L’accumulo delle microplastiche lungo la catena alimentare. Arrivate al mare, le microplastiche possono sia assorbire che cedere sostanze tossiche ed è dimostrato che vengono ingerite da numerosi organismi: pesci, crostacei, molluschi. Sono almeno 170 gli organismi marini (vertebrati e invertebrati) che certamente ingeriscono tali frammenti. Un recente studio condotto su 121 esemplari di pesci del Mediterraneo centrale, tra cui specie 3 commerciali come il pesce spada, il tonno rosso e tonno alalunga, ha identificato la presenza di frammenti di plastica nel 18,2 % dei campioni analizzati. Gli organismi marini possono ingerire le microplastiche in diversi modi: gli organismi filtratori, come le cozze, le vongole o le ostriche, possono semplicemente contaminarsi con l’acqua che filtrano per nutrirsi, mentre i pesci possono ingerirle sia direttamente, scambiandole per prede, che attraverso il consumo di prede contaminate. Un problema derivante dalla presenza di microplastiche in mare è il rischio di un trasferimento e accumulo lungo la catena alimentare per l’ingestione, da parte dei predatori, di prede contaminate. Uno studio condotto su pesci che si nutrono di plancton del Pacifico del Nord ha infatti riscontrato la presenza di frammenti di plastica nel 35 per cento degli individui analizzati. Tali pesci possono essere a loro volta preda di altri pesci più in alto nella catena alimentare e tale contaminazione potrebbe arrivare a avere impatti fino ai grandi predatori, come il tonno. I danni causati possono avere sia natura fisica, ad esempio lesioni agli organi dove avviene l’accumulo, che chimica attraverso il trasferimento ed accumulo di sostanze inquinanti.

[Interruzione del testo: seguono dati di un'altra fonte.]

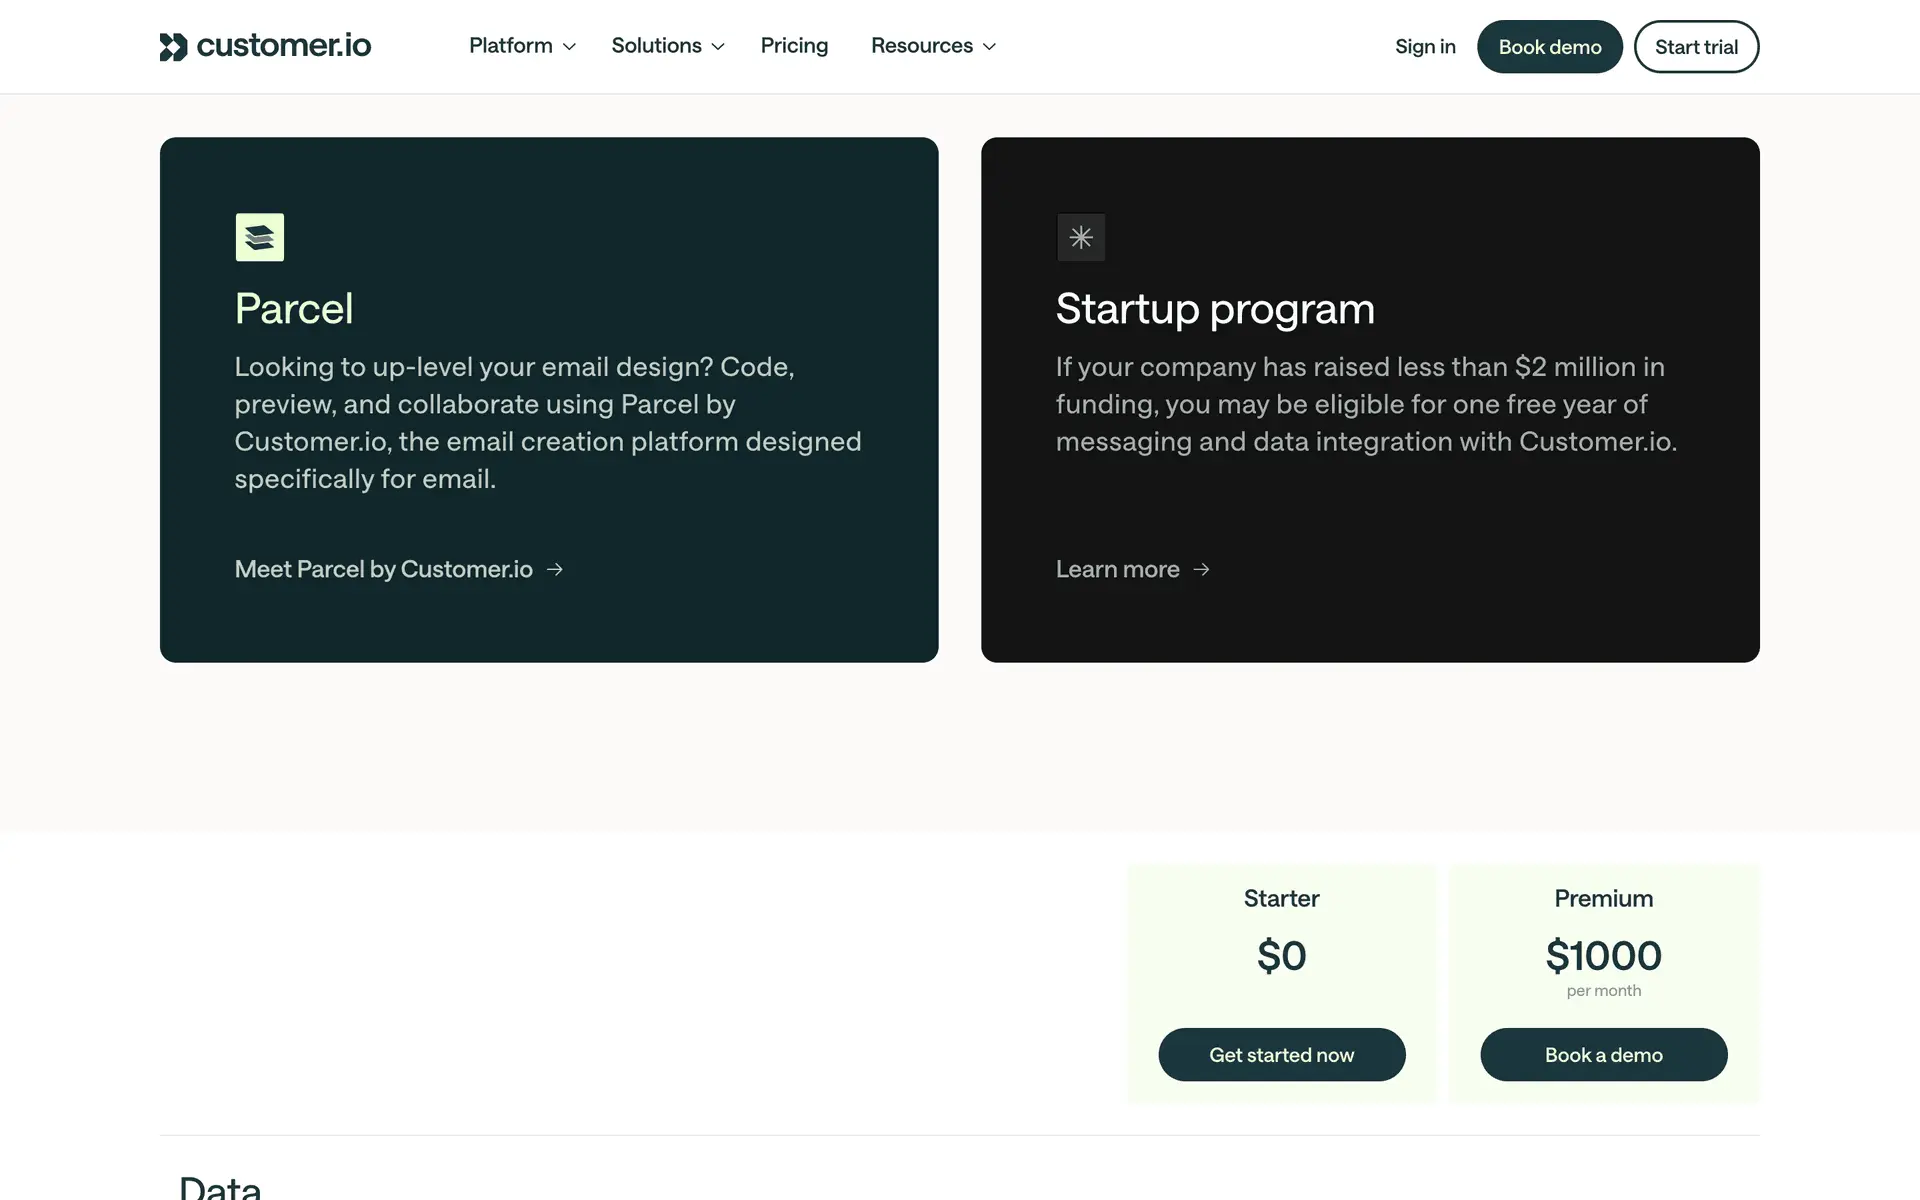
Task: Click the Sign in link
Action: 1425,47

L’impatto delle microplastiche sulla salute dell’uomo. Purtroppo, non ci sono ancora ricerche sufficienti a definire con certezza gli impatti sulla salute umana ma i dati disponibili confermano la necessità di applicare con urgenza il principio di precauzione, vietando la produzione di microsfere e definendo regole stringenti per ridurre in generale l’utilizzo di plastica. Anche se al momento è difficile definire i possibili rischi per la salute umana, sono stati identificati una serie di problemi (ancora oggetto d’indagine) che potrebbero derivare dall’ingestione di microplastiche tramite prodotti ittici contaminati: dalla diretta interazione tra le microplastiche e i nostri tessuti e cellule, fino a un ruolo come fonte aggiuntiva di esposizione a sostanze tossiche. Considerando che molti degli additivi e contaminanti associati alle microplastiche sono pericolosi per la salute umana e per l’ambiente, questo aspetto rimane una delle principali aree su cui concentrare le ricerche in futuro.